Minister sprawiedliwości nie będzie mógł odwołać prezesa lub wiceprezesa sądu, jeżeli sprzeciwi się temu Krajowa Rada Sądownictwa, a prezydent będzie mógł zapytać radę o zdanie na temat dalszego zajmowania stanowiska przez sędziego Sądu Najwyższego po tym, jak osiągnie wiek uprawniający do przejścia w stan spoczynku.
To tylko niektóre z rozwiązań w wymiarze sprawiedliwości, jakie dziś wchodzą w życie (Dz.U. z 2018 r. poz. 847).
Nowelizacja wprowadza również zmiany w składzie kolegiów sądów okręgowych. Teraz mają w nich zasiadać nie tylko sędziowie wybierani przez samorząd, ale także sędziowie funkcyjni wskazywani przez ministra sprawiedliwości – prezes SO oraz najstarszy służbą wiceprezes.
Ustawodawca wrócił ponadto do rozwiązania, zgodnie z którym sędziowie niezależnie od płci przechodzą w stan spoczynku w wieku 65 lat. Obowiązujące przez krótki okres rozwiązanie, zgodnie z którym sędziowie kobiety musiały odchodzić ze służby po ukończeniu 60. roku życia, było krytykowane m.in. przez Komisję Europejską.
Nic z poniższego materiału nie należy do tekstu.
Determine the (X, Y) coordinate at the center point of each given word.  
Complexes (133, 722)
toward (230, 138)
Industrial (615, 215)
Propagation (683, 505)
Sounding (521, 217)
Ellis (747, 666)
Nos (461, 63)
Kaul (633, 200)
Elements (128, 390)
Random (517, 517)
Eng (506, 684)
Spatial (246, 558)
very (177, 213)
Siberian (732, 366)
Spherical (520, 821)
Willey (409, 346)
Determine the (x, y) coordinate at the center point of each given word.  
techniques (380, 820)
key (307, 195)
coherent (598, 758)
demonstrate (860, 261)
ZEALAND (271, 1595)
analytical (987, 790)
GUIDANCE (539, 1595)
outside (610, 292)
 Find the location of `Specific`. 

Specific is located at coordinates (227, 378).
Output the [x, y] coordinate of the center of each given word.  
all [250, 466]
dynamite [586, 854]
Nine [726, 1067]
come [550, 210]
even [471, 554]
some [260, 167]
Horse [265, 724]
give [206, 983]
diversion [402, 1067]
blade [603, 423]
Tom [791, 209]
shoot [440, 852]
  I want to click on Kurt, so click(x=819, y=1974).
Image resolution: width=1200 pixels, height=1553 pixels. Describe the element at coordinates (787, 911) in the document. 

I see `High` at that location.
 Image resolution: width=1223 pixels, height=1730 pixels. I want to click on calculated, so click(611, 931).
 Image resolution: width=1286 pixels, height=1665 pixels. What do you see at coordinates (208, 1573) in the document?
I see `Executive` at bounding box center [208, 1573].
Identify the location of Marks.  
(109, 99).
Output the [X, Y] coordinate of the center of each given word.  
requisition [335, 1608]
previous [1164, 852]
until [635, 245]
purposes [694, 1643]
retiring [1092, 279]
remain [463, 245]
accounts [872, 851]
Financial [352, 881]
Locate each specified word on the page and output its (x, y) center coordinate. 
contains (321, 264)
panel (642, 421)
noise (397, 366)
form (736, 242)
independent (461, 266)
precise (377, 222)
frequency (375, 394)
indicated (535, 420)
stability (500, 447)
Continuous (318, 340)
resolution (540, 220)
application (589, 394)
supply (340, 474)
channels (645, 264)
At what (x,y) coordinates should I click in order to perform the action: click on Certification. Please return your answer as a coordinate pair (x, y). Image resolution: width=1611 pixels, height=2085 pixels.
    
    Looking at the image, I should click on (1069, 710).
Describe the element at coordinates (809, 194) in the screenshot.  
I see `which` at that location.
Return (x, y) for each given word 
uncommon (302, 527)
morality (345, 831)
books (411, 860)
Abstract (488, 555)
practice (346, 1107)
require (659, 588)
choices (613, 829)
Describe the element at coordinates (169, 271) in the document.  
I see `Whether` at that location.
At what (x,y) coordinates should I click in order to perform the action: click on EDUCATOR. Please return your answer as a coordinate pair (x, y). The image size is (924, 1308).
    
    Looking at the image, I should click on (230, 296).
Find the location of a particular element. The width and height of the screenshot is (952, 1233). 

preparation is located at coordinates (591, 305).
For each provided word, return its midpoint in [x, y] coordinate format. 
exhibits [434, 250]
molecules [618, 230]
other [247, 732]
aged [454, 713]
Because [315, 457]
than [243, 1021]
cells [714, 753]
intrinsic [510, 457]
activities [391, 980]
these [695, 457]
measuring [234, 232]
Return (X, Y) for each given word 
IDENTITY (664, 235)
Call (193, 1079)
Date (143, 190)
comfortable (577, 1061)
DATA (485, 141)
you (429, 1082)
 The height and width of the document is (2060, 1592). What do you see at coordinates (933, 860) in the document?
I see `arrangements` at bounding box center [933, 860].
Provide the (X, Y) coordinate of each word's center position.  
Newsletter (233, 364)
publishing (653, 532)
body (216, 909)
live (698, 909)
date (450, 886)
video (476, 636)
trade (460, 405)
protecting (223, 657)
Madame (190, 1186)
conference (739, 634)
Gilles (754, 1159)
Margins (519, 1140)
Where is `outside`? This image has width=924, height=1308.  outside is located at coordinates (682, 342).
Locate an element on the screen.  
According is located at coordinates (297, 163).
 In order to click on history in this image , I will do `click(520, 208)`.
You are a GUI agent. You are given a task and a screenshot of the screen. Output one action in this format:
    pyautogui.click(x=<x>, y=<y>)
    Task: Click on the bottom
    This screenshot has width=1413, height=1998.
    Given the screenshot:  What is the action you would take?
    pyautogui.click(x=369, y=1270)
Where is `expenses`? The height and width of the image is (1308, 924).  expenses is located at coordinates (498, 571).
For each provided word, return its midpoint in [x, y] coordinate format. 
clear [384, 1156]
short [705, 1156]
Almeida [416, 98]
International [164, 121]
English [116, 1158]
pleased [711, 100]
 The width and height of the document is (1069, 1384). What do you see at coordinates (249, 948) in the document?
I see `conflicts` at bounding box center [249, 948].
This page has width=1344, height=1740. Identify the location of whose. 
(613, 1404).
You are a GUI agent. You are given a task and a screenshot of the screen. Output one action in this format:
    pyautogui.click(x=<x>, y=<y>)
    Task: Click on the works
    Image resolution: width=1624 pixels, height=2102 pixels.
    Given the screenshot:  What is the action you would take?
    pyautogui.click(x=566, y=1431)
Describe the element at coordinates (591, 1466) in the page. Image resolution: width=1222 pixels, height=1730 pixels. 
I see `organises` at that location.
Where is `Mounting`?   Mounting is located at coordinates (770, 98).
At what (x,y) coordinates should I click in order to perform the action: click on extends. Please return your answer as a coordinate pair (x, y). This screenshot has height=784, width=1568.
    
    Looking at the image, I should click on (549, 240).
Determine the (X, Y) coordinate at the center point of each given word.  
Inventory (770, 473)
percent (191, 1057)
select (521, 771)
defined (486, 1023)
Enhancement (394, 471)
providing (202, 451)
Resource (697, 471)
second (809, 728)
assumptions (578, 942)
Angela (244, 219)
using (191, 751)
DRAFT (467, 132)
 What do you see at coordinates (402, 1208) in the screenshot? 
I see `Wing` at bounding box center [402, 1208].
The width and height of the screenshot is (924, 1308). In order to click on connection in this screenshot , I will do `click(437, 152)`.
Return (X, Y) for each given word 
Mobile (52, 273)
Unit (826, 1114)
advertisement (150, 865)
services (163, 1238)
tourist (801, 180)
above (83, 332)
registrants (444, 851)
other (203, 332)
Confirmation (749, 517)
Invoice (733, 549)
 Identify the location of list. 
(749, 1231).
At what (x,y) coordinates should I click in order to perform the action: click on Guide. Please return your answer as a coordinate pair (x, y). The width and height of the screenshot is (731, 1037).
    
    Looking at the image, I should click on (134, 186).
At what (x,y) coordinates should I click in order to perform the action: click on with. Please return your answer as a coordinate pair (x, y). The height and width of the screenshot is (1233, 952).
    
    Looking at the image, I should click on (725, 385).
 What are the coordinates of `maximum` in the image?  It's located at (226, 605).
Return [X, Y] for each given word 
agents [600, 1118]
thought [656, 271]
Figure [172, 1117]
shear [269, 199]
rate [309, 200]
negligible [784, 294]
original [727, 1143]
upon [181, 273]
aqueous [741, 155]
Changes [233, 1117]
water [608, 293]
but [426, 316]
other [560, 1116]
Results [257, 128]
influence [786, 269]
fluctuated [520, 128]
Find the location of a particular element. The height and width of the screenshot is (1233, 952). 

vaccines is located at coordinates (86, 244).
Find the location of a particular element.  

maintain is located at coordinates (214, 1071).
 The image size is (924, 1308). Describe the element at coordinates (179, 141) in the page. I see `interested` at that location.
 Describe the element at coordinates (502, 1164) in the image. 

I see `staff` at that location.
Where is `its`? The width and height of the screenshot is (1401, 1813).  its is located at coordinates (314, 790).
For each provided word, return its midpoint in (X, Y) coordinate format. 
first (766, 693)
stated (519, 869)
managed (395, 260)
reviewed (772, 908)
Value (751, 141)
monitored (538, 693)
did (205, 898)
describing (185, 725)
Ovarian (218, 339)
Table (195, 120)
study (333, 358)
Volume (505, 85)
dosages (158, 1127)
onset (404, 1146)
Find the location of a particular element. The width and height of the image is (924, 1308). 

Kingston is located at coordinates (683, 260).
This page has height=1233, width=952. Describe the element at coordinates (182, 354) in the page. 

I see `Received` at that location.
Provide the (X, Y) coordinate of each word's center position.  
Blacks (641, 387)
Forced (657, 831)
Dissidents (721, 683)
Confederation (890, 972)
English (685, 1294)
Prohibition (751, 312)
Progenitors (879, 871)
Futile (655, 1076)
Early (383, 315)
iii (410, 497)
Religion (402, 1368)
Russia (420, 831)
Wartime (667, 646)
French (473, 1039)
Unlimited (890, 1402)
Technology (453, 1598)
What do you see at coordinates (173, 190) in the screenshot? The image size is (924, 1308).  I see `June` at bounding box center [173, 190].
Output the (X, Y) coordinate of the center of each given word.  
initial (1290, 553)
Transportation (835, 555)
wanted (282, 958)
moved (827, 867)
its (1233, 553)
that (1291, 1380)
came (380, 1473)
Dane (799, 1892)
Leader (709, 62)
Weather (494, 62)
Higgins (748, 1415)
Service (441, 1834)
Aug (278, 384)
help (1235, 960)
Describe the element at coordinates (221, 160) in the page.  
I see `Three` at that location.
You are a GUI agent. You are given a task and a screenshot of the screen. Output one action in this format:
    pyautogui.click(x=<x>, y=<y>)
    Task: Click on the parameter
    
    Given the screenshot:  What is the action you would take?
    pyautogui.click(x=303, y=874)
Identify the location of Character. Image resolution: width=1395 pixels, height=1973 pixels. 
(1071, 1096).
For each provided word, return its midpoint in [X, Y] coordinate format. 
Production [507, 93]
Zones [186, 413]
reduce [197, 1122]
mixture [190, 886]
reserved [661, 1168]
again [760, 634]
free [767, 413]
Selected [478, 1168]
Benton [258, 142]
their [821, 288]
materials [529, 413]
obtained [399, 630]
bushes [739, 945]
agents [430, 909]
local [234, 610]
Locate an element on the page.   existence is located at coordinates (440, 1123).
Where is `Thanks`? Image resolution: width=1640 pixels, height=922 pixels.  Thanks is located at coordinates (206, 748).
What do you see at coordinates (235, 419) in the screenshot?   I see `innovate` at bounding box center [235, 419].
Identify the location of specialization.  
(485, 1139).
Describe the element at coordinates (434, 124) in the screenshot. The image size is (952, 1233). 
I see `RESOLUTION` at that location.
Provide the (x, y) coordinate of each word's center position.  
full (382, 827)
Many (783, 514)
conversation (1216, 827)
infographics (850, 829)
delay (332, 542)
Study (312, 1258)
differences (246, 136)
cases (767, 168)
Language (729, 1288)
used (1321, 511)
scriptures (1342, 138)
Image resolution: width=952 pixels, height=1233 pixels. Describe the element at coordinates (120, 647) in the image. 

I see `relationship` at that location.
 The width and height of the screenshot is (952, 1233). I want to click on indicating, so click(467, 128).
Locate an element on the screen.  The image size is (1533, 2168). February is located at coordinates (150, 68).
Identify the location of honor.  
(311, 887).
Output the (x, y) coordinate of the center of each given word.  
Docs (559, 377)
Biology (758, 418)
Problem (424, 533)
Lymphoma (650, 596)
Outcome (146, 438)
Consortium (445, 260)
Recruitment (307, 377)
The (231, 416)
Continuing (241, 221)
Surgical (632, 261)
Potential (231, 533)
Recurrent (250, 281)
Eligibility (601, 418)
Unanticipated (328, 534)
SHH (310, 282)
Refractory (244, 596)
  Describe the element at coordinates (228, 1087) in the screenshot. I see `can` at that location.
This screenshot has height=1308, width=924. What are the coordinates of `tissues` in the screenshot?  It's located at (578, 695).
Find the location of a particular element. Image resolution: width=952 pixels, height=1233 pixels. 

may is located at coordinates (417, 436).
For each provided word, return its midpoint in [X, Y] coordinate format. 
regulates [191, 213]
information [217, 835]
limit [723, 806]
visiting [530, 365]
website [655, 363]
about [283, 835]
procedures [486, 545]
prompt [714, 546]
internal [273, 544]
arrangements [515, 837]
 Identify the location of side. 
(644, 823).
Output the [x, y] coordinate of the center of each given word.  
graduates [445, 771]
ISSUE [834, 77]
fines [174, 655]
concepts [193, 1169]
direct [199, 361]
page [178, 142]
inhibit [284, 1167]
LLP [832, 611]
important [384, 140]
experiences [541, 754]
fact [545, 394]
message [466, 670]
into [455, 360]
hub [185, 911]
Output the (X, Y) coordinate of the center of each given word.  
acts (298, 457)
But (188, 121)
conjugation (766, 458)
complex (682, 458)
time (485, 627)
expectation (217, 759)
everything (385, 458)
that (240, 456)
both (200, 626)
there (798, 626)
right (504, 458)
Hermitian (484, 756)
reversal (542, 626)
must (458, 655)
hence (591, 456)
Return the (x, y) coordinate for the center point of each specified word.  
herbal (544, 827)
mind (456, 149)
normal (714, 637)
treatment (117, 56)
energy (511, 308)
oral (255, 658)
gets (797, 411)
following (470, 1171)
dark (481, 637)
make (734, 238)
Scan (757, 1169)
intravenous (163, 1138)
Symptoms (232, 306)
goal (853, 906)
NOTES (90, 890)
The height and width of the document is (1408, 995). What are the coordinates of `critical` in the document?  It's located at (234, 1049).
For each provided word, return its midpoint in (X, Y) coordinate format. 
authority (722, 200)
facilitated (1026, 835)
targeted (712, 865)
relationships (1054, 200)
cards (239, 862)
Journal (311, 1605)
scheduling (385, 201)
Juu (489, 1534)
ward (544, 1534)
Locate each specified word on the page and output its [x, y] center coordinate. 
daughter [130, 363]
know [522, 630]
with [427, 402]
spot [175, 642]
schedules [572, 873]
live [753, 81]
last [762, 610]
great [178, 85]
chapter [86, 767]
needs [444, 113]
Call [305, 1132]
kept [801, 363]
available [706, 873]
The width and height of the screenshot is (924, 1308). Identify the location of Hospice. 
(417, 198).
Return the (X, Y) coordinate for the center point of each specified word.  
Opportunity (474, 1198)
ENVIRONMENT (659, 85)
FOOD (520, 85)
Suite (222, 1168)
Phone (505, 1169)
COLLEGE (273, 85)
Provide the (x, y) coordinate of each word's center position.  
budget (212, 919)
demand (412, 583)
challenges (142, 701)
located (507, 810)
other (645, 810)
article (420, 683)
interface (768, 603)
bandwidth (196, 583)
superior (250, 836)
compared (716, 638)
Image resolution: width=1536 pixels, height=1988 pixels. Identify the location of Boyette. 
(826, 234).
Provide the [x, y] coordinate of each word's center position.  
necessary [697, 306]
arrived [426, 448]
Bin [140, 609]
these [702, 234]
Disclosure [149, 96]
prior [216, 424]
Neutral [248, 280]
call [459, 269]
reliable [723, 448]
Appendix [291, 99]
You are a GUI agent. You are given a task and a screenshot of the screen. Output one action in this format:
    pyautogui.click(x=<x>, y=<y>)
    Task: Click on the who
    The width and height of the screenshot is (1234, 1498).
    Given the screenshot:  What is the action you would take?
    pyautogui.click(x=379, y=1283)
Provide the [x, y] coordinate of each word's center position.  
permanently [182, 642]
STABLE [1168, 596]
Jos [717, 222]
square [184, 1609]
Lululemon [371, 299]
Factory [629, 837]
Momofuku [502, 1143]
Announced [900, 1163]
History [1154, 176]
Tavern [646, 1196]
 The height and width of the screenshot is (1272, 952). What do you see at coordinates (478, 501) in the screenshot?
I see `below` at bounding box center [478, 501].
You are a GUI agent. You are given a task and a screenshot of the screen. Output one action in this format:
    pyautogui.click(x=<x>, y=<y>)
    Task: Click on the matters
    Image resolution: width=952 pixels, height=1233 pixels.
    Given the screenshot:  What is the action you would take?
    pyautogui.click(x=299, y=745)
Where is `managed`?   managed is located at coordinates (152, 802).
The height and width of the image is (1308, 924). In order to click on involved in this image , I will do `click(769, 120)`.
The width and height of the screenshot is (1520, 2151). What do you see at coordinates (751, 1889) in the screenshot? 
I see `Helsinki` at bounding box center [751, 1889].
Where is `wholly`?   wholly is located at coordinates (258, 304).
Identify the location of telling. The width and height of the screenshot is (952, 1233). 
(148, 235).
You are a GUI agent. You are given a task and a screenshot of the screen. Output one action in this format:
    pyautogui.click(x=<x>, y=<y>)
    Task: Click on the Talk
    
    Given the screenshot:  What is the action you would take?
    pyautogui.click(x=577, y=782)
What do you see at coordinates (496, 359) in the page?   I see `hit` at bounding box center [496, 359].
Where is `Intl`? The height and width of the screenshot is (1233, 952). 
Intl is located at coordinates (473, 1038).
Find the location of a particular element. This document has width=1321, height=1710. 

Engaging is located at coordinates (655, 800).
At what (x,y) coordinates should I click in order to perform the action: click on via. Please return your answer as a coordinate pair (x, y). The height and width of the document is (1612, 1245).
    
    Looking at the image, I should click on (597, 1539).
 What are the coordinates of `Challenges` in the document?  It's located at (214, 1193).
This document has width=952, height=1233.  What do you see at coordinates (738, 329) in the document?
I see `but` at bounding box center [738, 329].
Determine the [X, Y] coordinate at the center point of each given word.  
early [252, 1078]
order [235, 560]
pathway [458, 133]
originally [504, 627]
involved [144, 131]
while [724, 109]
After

Wszystkie wchodzące dziś w życie zmiany mają być próbą udowodnienia unijnym organom, że w Polsce praworządność nie jest zagrożona, a władza wykonawcza nie ingeruje w nadmierny sposób w sądownictwo. Jednak zdaniem m.in. większości środowiska sędziowskiego są to ruchy pozorowane, które nie uzdrowią sytuacji.